- Work task
Only the lines from the one containing "You are a GUI" through the last line below belong in your copy; transcribe them exactly and omit any pictures.

--- Material provided ---

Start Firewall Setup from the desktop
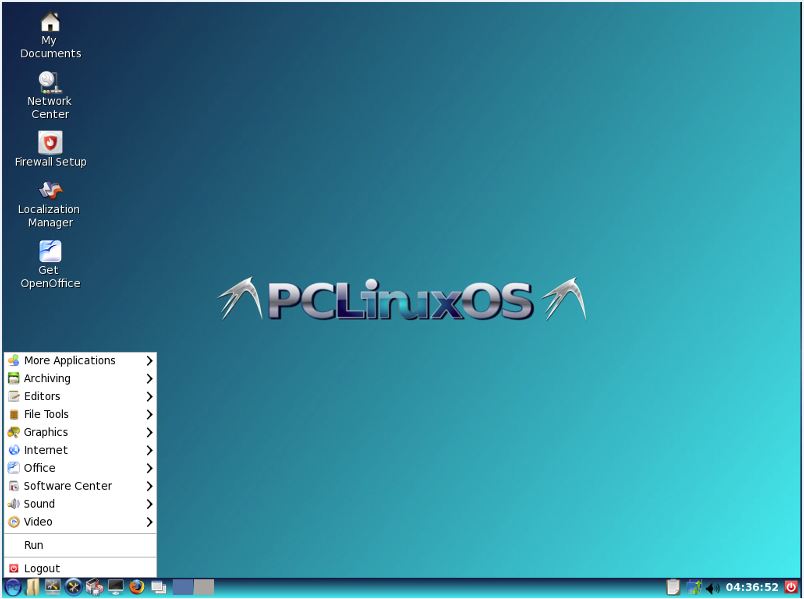This screenshot has height=599, width=804. [x=49, y=143]
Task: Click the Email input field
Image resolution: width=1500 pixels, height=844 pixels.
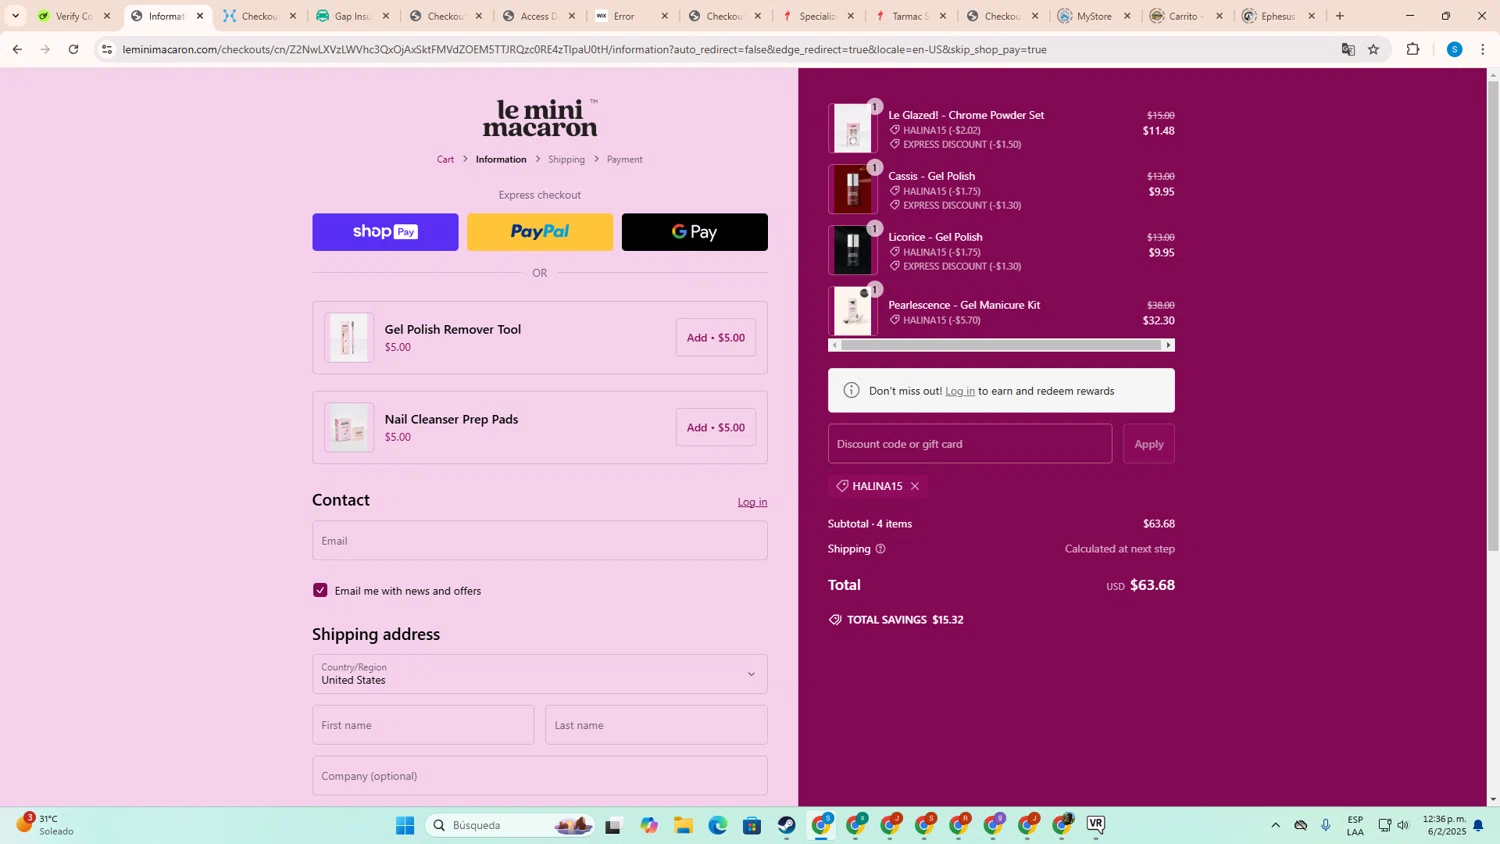Action: (x=540, y=541)
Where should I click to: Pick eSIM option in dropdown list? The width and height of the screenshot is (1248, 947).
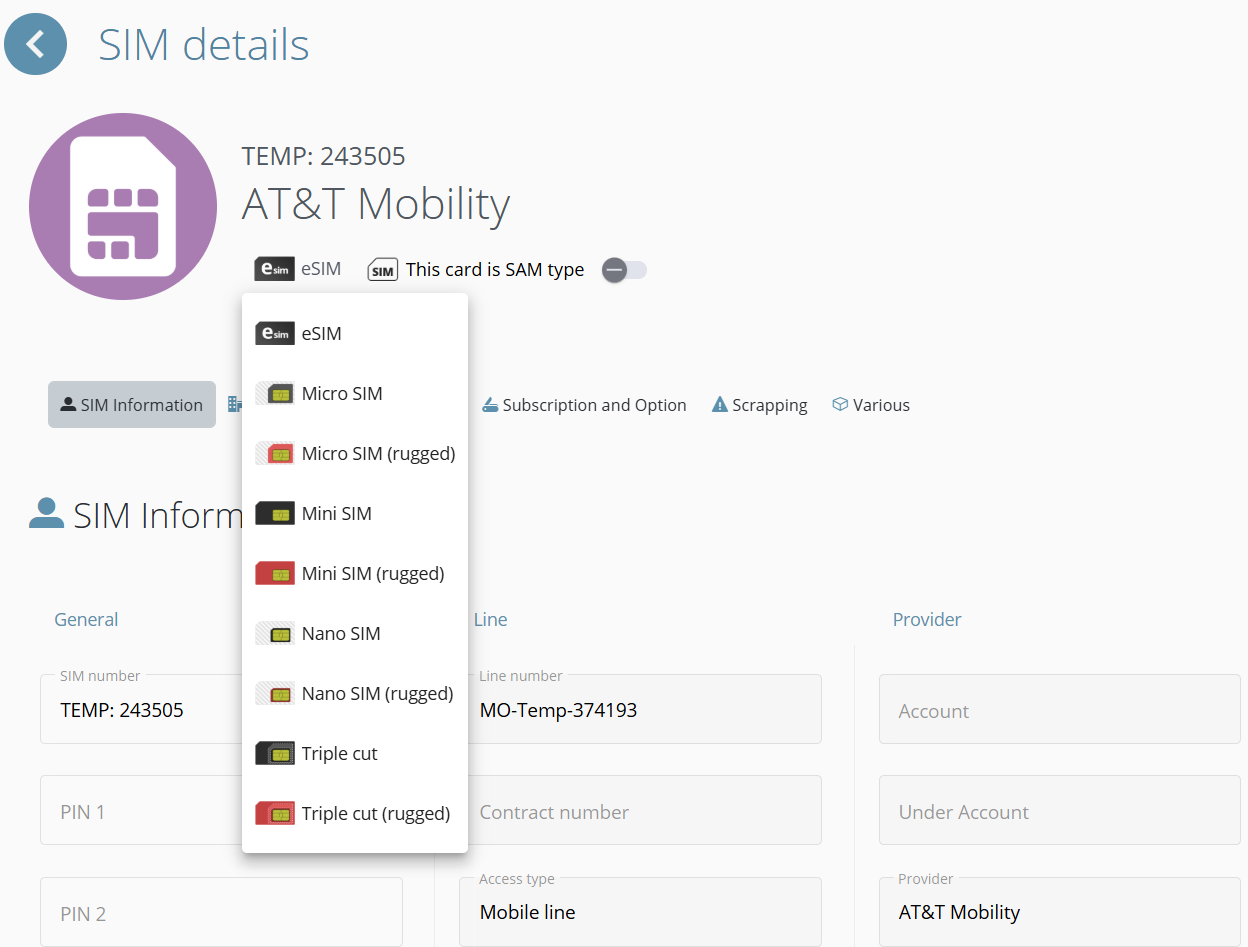coord(321,334)
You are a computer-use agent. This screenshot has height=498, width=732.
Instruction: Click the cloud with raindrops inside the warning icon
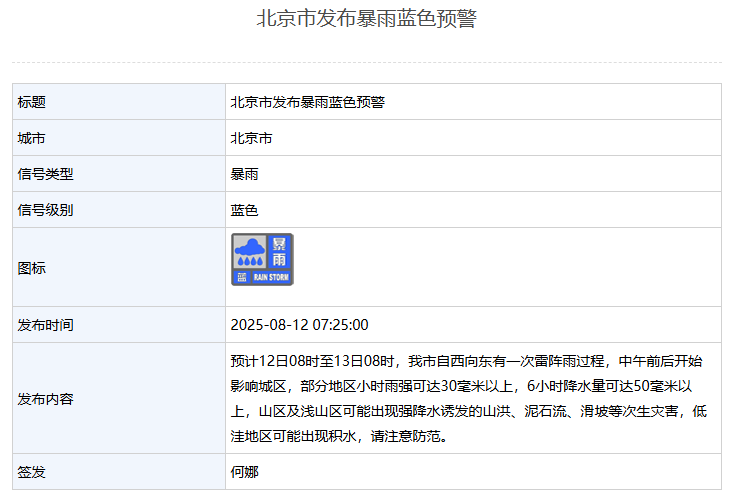coord(249,254)
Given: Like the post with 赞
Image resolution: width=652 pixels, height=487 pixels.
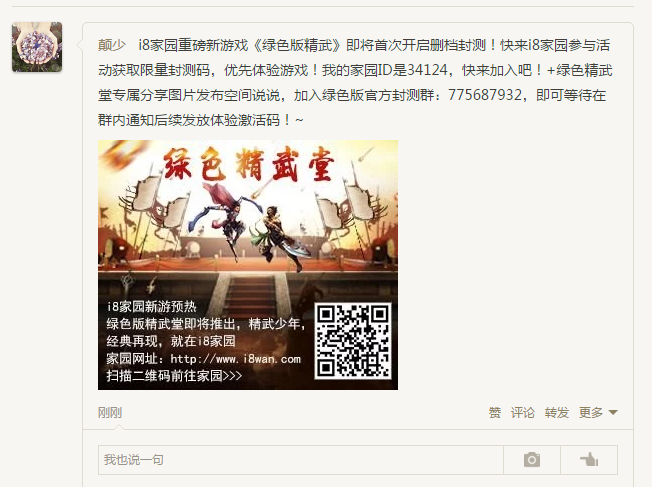Looking at the screenshot, I should tap(494, 413).
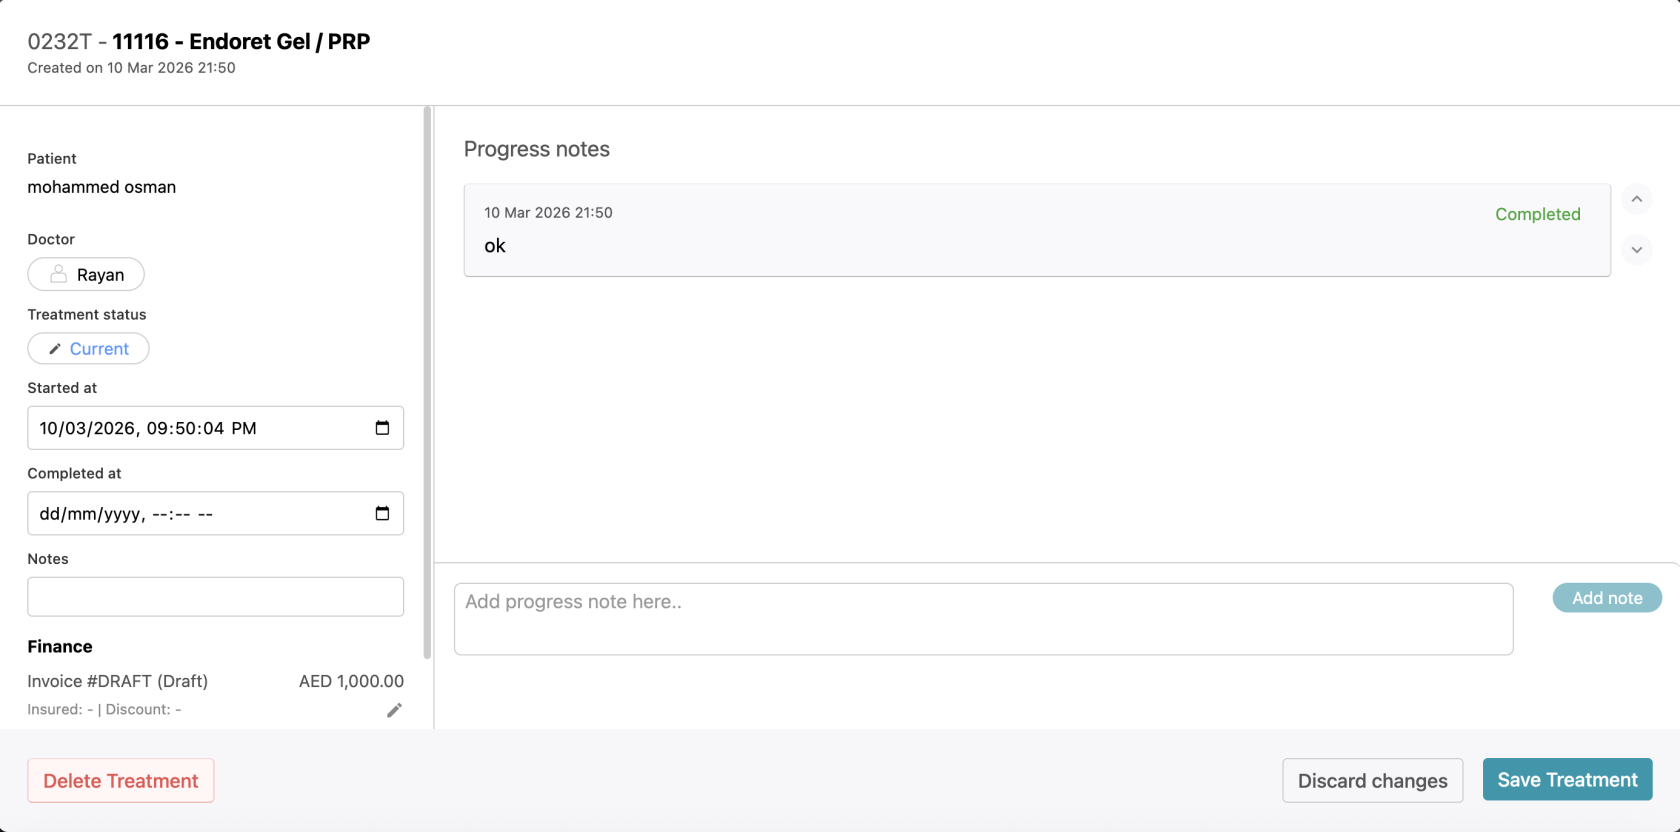The image size is (1680, 832).
Task: Click the pencil icon on the Current status chip
Action: click(55, 348)
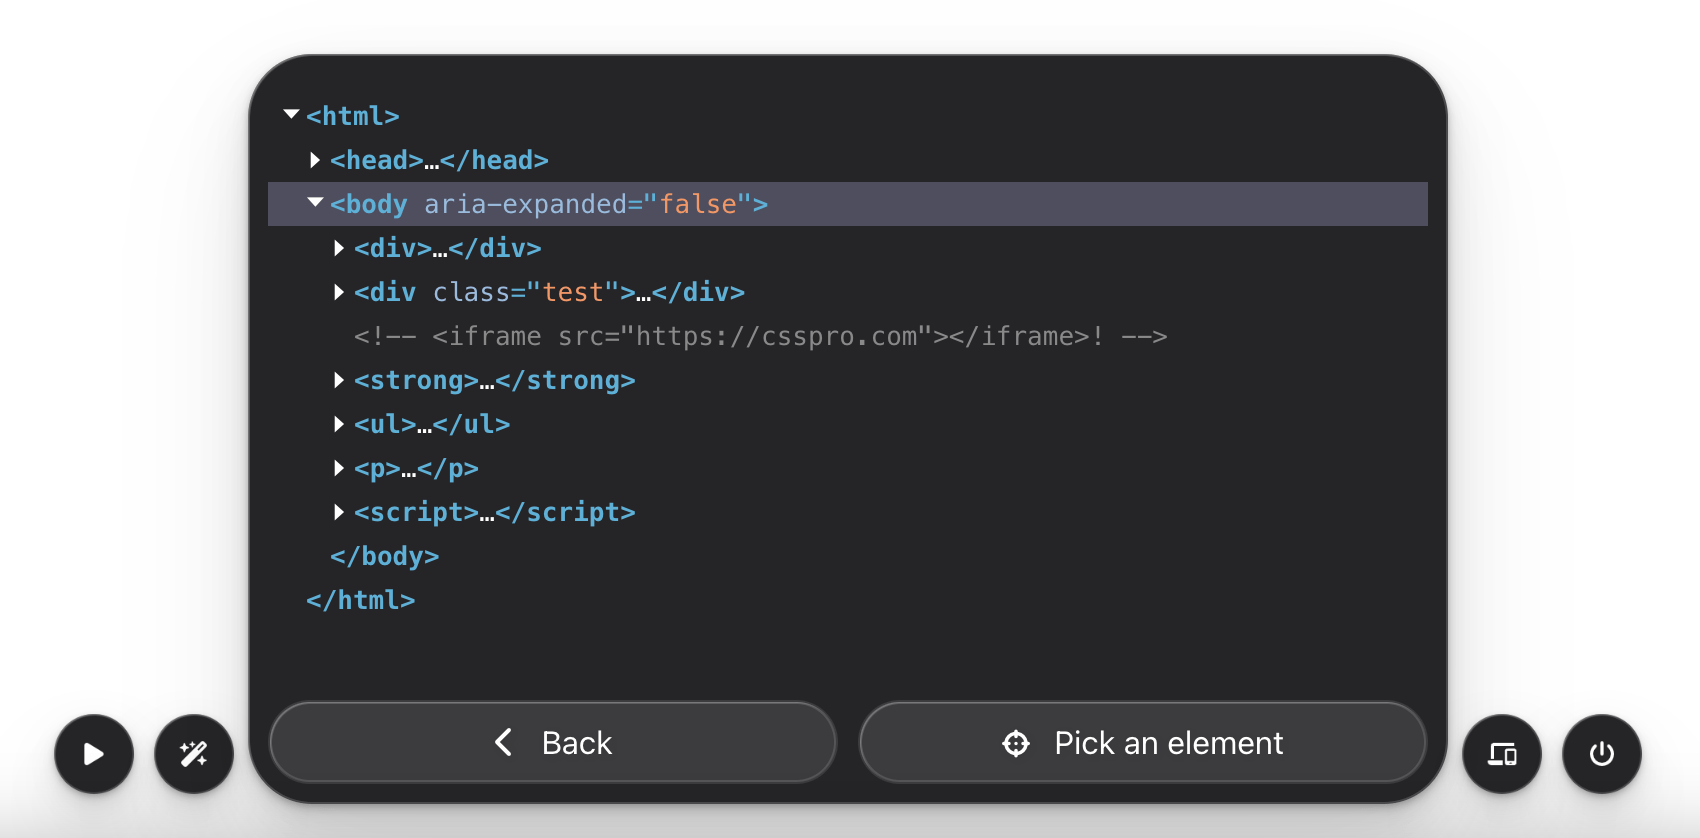Click the play button icon
The image size is (1700, 838).
coord(94,754)
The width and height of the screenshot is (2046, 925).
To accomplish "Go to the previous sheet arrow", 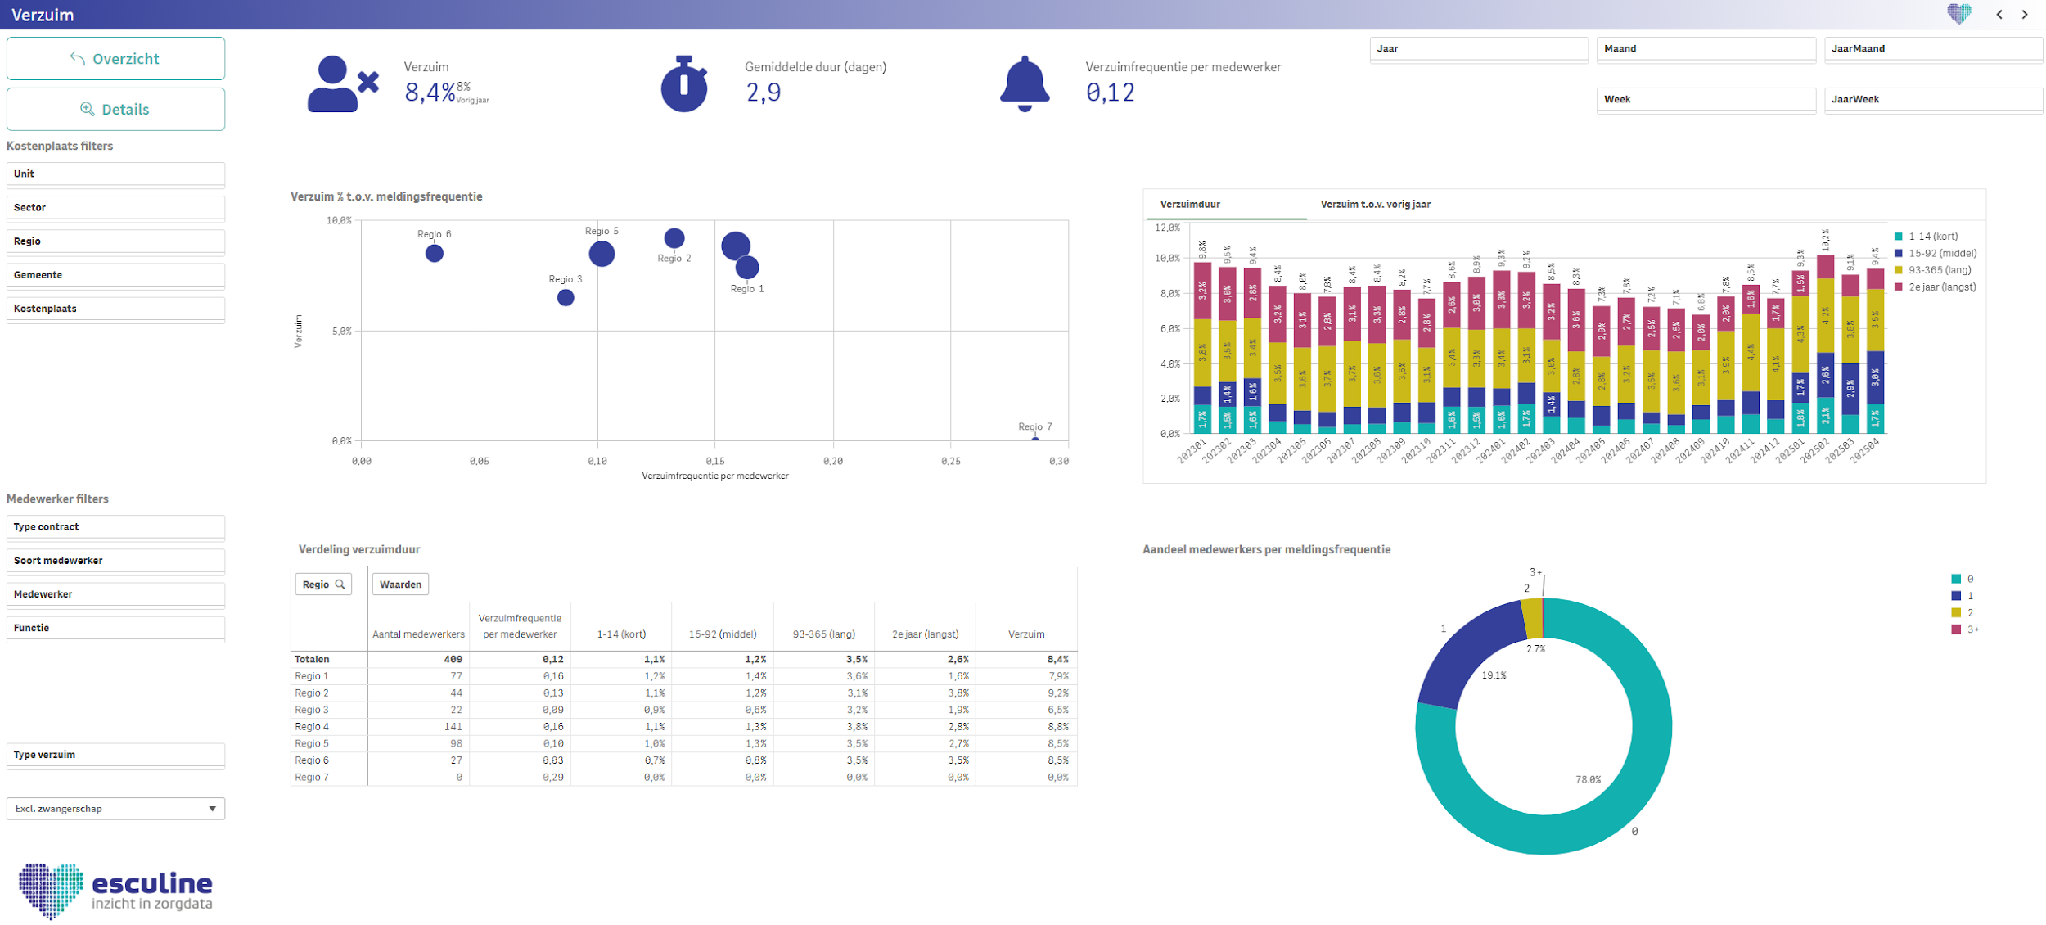I will pyautogui.click(x=1999, y=14).
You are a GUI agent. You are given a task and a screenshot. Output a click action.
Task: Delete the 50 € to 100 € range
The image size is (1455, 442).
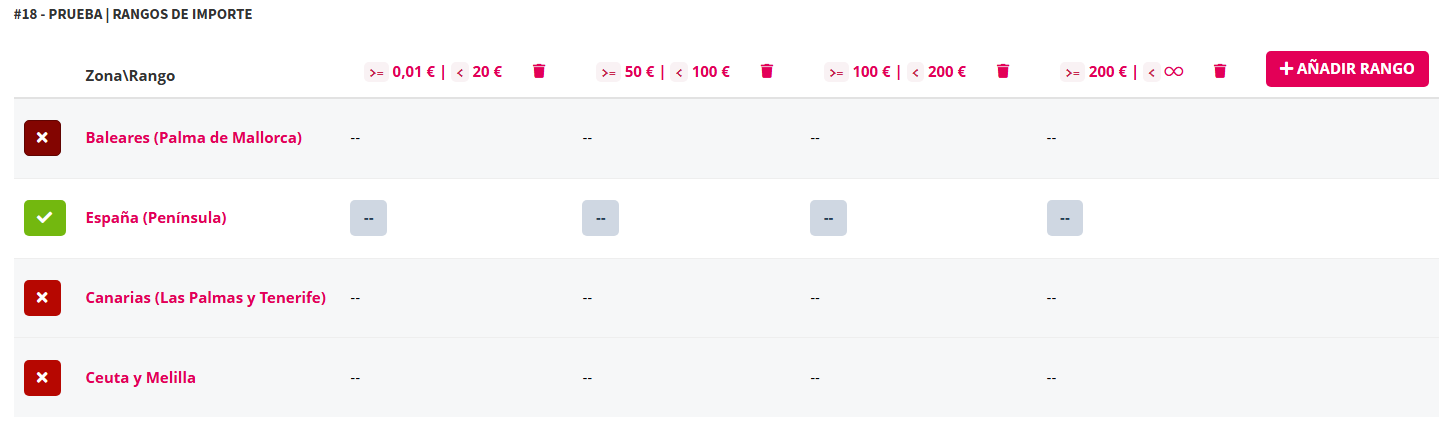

---

- Answer for the task
You are a GUI agent. You are given a task and a screenshot. Output a click action.
Task: Delete the 50 € to 100 € range
The image size is (1455, 442).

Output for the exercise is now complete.